Between the two proprietary API options, we chose the RPC one because it
provides support not only for the operations we need today but also offers
better coverage of all GAR features, which will be beneficial in future
iterations. Finally, we do not intend to make direct use of this API but rather
use it through the official Ruby client SDK. See Client SDK below for more details.
Backend Integration
This integration will need several changes on the backend side of the rails project. See the backend page for additional details.
UI/UX
This integration will include a dedicated page named “Google Artifact Registry,”
listed under the “Operate” section of the sidebar. This page will enable users to
view the list of all container images in the configured GAR repository. See the
UI/UX page for additional details.
GraphQL APIs
TODO: Describe any GraphQL APIs or changes to existing APIs that will be needed for this integration.
Alternative Solutions
Use Docker/OCI API
One alternative solution considered was to use the Docker/OCI API provided by
GAR, as it is a common standard for container registries. This approach would
have allowed GitLab to reuse existing logic
for connecting to container registries, which could potentially speed up
development. However, there were several drawbacks to this approach:
-
Authentication Complexity: The API requires authentication tokens, which need to be requested at the login endpoint. These tokens have limited validity, adding complexity to the authentication process. Handling expiring tokens would have been necessary.
-
Limited Focus: The API is solely focused on container registry objects, which does not align with the goal of creating a flexible integration framework for adopting additional GAR artifacts (e.g. package registry formats) down the road.
-
Discoverability Limitations: The API has severe limitations when it comes to discoverability, lacking features like filtering or sorting.
-
Multiple Requests: To retrieve all the required information about each image, multiple requests to different endpoints (listing tags, obtaining image manifests, and image configuration blobs) would have been necessary, leading to a 1+N
performance issue.
GitLab had previously faced significant challenges with the last two limitations,
prompting the development of a custom
GitLab container registry API
to address them.

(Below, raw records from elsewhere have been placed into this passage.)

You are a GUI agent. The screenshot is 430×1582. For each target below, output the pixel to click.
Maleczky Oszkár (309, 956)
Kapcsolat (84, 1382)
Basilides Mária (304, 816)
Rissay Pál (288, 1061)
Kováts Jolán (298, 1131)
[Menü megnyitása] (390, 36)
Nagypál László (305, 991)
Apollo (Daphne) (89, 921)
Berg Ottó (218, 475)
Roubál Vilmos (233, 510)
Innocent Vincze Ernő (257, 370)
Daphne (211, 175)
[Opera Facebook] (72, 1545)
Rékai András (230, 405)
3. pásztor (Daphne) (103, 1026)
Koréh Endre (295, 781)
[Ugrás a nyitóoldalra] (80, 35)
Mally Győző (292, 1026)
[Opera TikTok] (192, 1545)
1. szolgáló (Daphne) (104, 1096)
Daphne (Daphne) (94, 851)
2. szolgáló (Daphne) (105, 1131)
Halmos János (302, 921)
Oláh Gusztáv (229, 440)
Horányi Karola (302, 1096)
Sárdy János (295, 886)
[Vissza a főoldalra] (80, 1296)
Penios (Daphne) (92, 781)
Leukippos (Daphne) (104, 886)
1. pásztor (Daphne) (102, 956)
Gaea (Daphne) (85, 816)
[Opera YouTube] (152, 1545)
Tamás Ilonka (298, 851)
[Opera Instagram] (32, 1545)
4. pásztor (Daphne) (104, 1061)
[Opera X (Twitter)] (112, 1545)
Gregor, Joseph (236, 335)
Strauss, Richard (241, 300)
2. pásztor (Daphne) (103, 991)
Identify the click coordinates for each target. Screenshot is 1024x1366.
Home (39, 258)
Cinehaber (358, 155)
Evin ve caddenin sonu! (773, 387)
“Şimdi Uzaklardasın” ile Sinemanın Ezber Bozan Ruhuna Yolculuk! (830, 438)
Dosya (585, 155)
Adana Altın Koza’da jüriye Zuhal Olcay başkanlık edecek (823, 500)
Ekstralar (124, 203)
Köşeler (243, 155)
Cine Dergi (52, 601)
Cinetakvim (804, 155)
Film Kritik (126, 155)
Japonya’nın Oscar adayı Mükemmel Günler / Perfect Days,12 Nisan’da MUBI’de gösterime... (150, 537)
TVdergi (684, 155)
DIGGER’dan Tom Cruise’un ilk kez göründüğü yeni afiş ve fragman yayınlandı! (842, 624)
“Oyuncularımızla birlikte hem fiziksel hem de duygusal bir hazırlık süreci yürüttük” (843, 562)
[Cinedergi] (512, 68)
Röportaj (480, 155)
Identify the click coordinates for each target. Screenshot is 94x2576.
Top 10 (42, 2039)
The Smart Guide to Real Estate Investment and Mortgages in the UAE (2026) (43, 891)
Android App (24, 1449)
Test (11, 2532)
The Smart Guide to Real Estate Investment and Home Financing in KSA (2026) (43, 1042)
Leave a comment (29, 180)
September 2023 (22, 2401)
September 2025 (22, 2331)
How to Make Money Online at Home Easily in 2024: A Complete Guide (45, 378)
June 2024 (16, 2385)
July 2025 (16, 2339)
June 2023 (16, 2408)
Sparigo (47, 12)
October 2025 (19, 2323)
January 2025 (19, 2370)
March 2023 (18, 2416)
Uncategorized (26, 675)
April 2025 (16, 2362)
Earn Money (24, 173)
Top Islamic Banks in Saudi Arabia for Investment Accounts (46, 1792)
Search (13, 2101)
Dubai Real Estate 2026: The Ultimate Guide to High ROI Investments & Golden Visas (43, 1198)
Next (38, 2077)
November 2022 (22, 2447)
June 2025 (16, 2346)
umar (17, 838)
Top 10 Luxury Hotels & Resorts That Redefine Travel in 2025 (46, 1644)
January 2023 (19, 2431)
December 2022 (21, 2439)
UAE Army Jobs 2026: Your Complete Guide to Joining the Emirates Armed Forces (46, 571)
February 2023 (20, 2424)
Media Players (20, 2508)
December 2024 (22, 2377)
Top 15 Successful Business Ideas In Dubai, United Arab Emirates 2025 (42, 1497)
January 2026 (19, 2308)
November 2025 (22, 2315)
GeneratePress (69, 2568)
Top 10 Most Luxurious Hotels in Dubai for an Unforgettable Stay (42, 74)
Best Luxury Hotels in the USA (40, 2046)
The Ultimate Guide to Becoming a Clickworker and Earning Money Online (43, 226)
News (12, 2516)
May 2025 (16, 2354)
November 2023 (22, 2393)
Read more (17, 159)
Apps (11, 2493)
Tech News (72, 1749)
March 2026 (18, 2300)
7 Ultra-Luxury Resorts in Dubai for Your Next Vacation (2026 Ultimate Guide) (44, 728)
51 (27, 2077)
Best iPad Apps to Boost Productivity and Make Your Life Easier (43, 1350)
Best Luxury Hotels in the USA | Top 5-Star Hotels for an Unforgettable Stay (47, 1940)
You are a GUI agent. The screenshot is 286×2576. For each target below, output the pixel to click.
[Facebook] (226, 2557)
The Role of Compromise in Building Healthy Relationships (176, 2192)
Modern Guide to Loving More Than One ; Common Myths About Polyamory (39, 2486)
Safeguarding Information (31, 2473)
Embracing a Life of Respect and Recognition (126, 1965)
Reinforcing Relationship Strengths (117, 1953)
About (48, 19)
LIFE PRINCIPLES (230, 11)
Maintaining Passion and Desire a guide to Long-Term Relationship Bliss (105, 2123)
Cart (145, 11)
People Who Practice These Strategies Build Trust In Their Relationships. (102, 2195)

Additionally, GitLab decided to
deprecate support
for connecting to third-party container registries using the Docker/OCI API due to
these same limitations and the increased cost of maintaining two solutions in
parallel. As a result, there is an ongoing effort to replace the use of the
Docker/OCI API endpoints with custom API endpoints for all container registry functionalities in GitLab.
Considering these factors, the decision was made to build the GAR integration
from scratch using the proprietary GAR API. This approach provides more flexibility
and control over the integration and can serve as a foundation for future expansions,
such as support for other GAR artifact formats.
Client SDK
To interact with GAR we will make use of the official GAR Ruby client SDK.
By default, this client will use the RPC version of the Artifact Registry API.
To build the client, we will need the service account key.
Interesting functions
For the scope of this blueprint, we will need to use the following functions from the Ruby client:
Limitations
Filtering is not available in #list_docker_images
. In other words, we can’t filter the returned list (for example on a specific name). However, ordering on some columns is available.
Structure and Organization
Unlike the GitLab container registry (and therefore the Docker Registry and OCI Distribution), GAR does not treat tags as the primary “artifacts” in a repository. Instead, the primary “artifacts” are the image manifests. For each manifest object (represented by DockerImage
), there is a list of assigned tags (if any). Consequently, when listing the contents of a repository through the GAR API, the response comprises a collection of manifest objects (along with their associated tags as properties), rather than a collection of tag objects. Additionally, due to this design choice, untagged manifests are also present in the response.